The other growing area in mobility management is applications management. Many organizations are looking to take direct control of applications delivery and support, rather than depending on public app stores like iTunes or the Android market. That starts with the ability to detect "jailbroken" (iOS) or "rooted" (Android) devices that could allow malware infected mobile apps to gain access to the corporate network. Users can be limited to the internal app store, which would provide distribution with automatic update flagging and application whitelisting/blacklisting capabilities. Many of the MDM solutions have incorporated these capabilities and there are specialist solutions like Apperian and AppCentral, and one with particularly strong security hooks from Nukona.

Getting back to Cisco and Aruba, they don't do any of that stuff, but rather build on the one area they can control, which is secure network access. Having cut their teeth on secure WLAN, 802.1x authentication and VPN technologies, the WLAN vendors do have some insight on network access.

In dealing with WLAN stations, you have essentially two distinct populations to support: company-owned employee devices and the rest of the world. While WLAN security was a disaster in the early days of WEP (Wired Equivalent Privacy), the incorporation of better encryption in the way of IEEE 802.11i’s WPA and WPA2 and the adoption of 802.1x authentication allowed organizations to provide security for employees, most of whom had those company-provided devices the IT department could securely lock-down.

However, once the employee security issues were addressed, then came the problem of guest access. Universities faced special challenges given that the vast majority of their users were students rather than employees, and some universities chose to simply offer unprotected Wi-Fi access, while others implemented login portals that required a user name and password.

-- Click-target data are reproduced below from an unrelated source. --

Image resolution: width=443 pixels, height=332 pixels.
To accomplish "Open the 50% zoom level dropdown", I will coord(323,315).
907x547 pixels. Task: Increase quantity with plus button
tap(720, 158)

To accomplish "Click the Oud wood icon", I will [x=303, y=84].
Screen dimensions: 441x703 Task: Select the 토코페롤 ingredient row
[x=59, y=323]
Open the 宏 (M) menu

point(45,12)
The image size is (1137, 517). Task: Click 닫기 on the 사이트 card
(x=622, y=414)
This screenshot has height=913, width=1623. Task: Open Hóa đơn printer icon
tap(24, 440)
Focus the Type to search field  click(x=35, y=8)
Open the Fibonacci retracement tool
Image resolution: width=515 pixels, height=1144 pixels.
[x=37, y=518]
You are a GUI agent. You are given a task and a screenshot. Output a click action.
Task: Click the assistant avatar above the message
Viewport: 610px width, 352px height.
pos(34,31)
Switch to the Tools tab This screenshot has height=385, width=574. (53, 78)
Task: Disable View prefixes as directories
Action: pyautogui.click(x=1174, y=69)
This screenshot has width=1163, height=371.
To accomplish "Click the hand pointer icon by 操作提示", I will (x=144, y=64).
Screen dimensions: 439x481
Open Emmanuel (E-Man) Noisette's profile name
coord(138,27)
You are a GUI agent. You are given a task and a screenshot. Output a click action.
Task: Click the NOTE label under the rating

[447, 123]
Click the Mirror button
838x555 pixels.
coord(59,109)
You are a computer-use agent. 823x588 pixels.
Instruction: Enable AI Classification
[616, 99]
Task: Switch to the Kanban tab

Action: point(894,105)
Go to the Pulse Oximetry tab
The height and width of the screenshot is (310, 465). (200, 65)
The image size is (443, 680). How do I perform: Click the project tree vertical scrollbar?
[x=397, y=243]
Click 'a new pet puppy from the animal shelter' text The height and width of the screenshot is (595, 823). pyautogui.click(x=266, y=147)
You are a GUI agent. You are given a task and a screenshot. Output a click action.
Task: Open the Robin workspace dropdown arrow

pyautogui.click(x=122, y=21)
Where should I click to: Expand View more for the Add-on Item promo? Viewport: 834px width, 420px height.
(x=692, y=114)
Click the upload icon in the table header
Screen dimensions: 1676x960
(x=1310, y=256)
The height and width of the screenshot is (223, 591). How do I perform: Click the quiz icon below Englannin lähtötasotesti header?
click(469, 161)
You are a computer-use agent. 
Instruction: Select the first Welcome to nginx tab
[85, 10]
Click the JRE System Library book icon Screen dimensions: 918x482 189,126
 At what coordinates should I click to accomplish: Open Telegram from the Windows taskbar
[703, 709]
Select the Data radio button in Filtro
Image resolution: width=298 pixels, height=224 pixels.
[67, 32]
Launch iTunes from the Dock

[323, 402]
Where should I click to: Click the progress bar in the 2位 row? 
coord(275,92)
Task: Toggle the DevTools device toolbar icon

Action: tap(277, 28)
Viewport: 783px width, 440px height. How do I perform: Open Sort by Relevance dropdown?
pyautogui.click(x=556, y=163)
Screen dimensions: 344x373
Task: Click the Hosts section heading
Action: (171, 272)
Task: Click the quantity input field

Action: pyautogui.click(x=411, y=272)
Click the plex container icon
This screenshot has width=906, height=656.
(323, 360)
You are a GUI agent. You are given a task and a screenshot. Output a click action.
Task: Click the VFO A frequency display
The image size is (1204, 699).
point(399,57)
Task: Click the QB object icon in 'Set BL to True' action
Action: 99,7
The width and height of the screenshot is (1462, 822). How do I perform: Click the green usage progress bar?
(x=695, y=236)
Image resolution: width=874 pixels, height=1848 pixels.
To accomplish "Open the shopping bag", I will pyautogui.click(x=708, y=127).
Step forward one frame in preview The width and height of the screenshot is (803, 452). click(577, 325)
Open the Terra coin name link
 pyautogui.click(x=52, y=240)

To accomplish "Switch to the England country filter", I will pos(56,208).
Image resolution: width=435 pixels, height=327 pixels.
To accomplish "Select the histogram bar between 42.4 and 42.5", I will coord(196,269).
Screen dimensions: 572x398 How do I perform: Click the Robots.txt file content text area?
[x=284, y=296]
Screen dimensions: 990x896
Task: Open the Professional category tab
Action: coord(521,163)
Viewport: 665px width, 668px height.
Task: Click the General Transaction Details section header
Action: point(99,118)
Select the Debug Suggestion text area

Enterprise guest solutions ran the gamut but generally relied on providing a separate wireless VLAN that was restricted to Internet access only and required a "secret" WEP or WPA key to access; that was a "secret" that just about everyone knew. Of course once someone was given the secret key, they had network access for life because it was too difficult to keep changing the key. Over the past few years, most of the WLAN vendors have introduced guest access portals that still use virtual WLANs but provide unique codes to each visitor with expirations and the ability to uniquely identify each visitor. It was those guest access portals that opened the door to BYOD secure access.

Cisco uses its Identity Services Engine (ISE) to provide authentication, authorization, device profiling, certificate enrollment, and policy enforcement that identify devices and enforce defined usage profiles. The ISE can also interface with Microsoft Active Directory and RSA's SecureID temporal password capability. As they are only focusing on the network access aspect of security, they can apply the same capabilities to wired, Wi-Fi, or 3G/4G connected stations. Aruba does much the same in what they call ClearPass that Zeus wrote about a few days back.

The advantage each of the WLAN solutions touts is the ability to easily activate or "onboard" user owned devices with little or no IT involvement, hence their ability to invoke the "BYOD" label. However, it is critically important to recognize that these systems are not providing "mobile security," but address only one very limited part of it. If one of your users has a jailbroken device with a malware infected app on it, these solutions will ensure it can get reliable, secure access to corporate resources.

It’s nice to see how many vendors have learned to spell "BYOD", but users had better be able to spell "caveat emptor".